Old Bloomsbury consisted of the following people: The three Stephens: Vanessa, married to Clive Bell, Virginia, who married Leonard Woolf, and Adrian, who married Karin Costello; Lytton Strachey; Clive Bell; Leonard Woolf; Maynard Keynes; Duncan Grant; E. M. Forster (who will be referred to in this book as Morgan Forster or Morgan); Saxon Sydney Turner; Roger Fry. Desmond MacCarthy and his wife Molly, though they actually lived in Chelsea, were always regarded by us as members of Old Bloomsbury. In the 1920's and 1930's, when Old Bloomsbury narrowed and widened into a newer Bloomsbury, it lost through death Lytton and Roger and added to its numbers Julian, Quentin, and Angelica Bell, and David (Bunny) Garnett, who married Angelica.
(2) Quentin Bell, Virginia Woolf: A Biography (1972)
It was a spring evening. Vanessa and I were sitting in the drawing room.... At any moment Clive might come in and he and I should begin to argue - amicably, impersonally at first; soon we should be hurling abuse at each other and pacing up and down the room. Vanessa sat silent and did something mysterious with her needle or her scissors. I talked egotistically, excitedly, about my own affairs no doubt. Suddenly the door opened and the long and sinister figure of Mr. Lytton Strachey stood on the threshold. He pointed his finger at a stain on Vanessa's white dress.
"Semen?" he said.
Can one really say it? I thought and we burst out laughing. With that one word all barriers of reticence and reserve went down. A flood of the sacred fluid seemed to overwhelm us. Sex permeated our conversation. The word bugger was never far from our lips.

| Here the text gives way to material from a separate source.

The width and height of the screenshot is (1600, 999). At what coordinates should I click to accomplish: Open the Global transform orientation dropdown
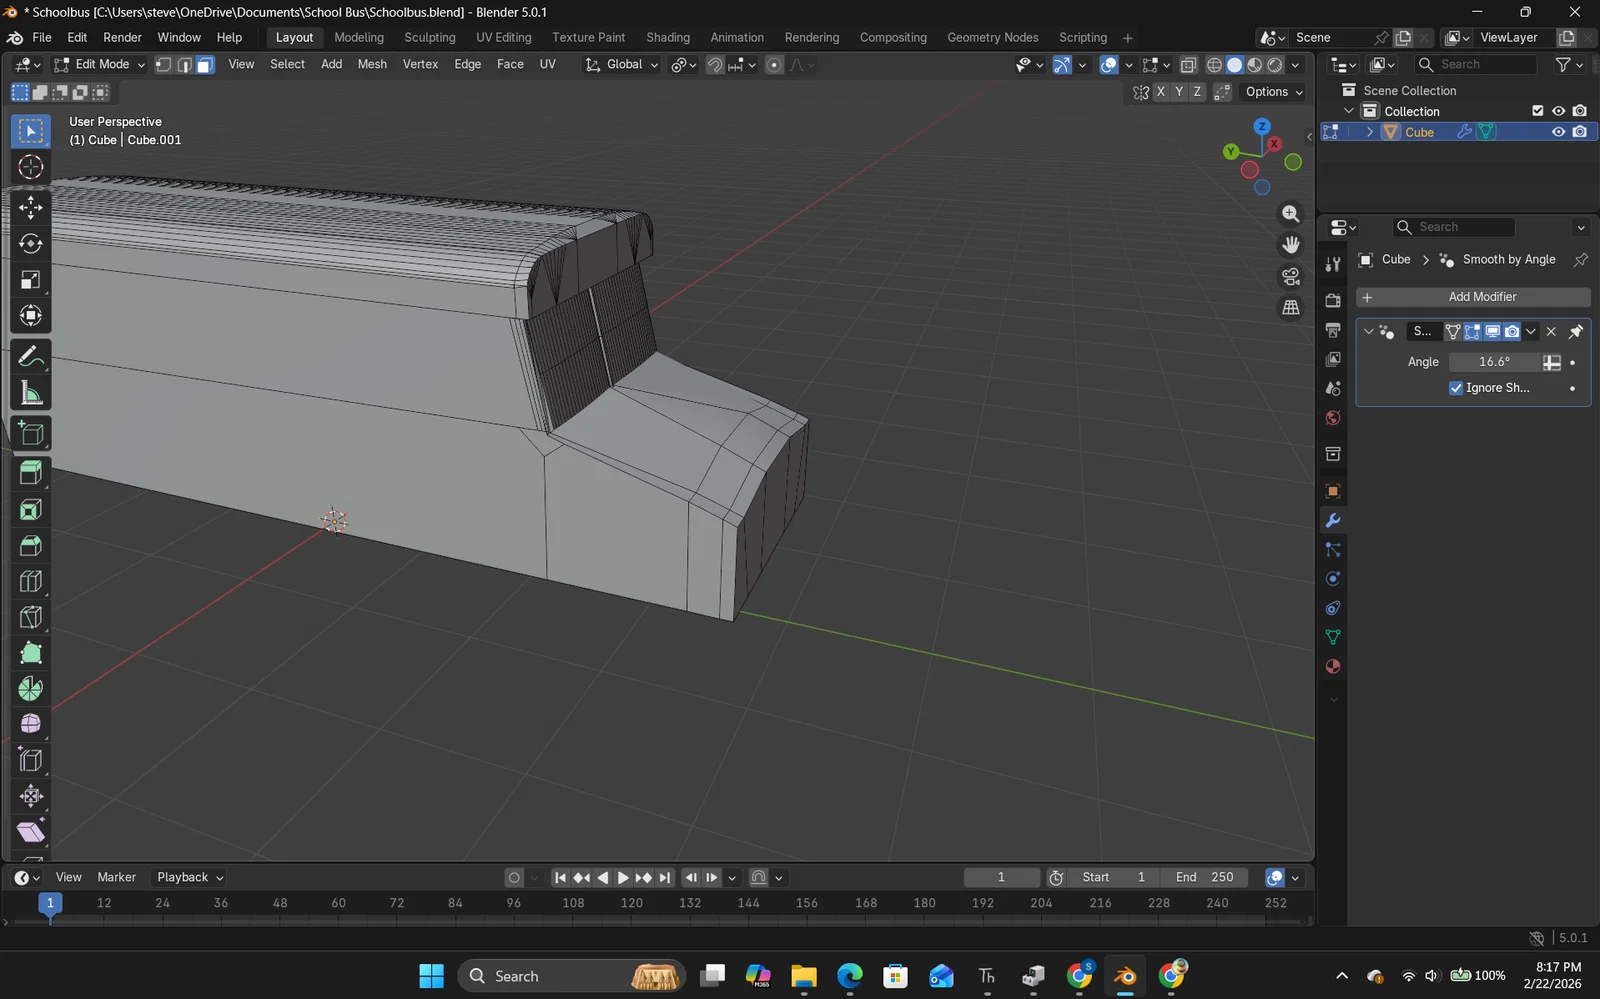622,64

(3) Victoria Glendinning, Leonard Woolf (2006)
In January 1966 Quentin Bell committed himself to writing the biography of Virginia Woolf. The starting point was obviously her diaries. Leonard posted off his manila envelopes containing the chopped-up sections of his carbon copies. He told Quentin that, with the extracts published in A Writer's Diary, he now had the lot. It was not so easy. The truncated pages sometimes had the dated portion cut off, and bits were missing. Fortunately Quentin's wife Olivier was a highly trained researcher, having been employed in her youth by eminent scholars to "get things right". She reconstituted the diaries, using Leonard's master-copy when in difficulties.
The work was made easier from early 1967 when Quentin was appointed professor of History and Theory of Art at the University of Sussex, and he and his family came to live at Cobbe's Place, within a couple of miles of, and roughly equidistant from, Charleston and Monks House. Leonard rooted out for them bundles and boxes of letters, including the copies of those he had sold. He was helpful but not controlling, exerting no pressures. Quentin sent Leonard a "Report on Preliminary Research" after one year: the main task had been to put the 300,000 words of the diary into "usable form". He and Olivier were preparing a biographical index and notes as they went along. They were also sorting the Charleston papers, and were planning to interview people who knew Virginia. Olivier constructed a system of card indexes and a chronology.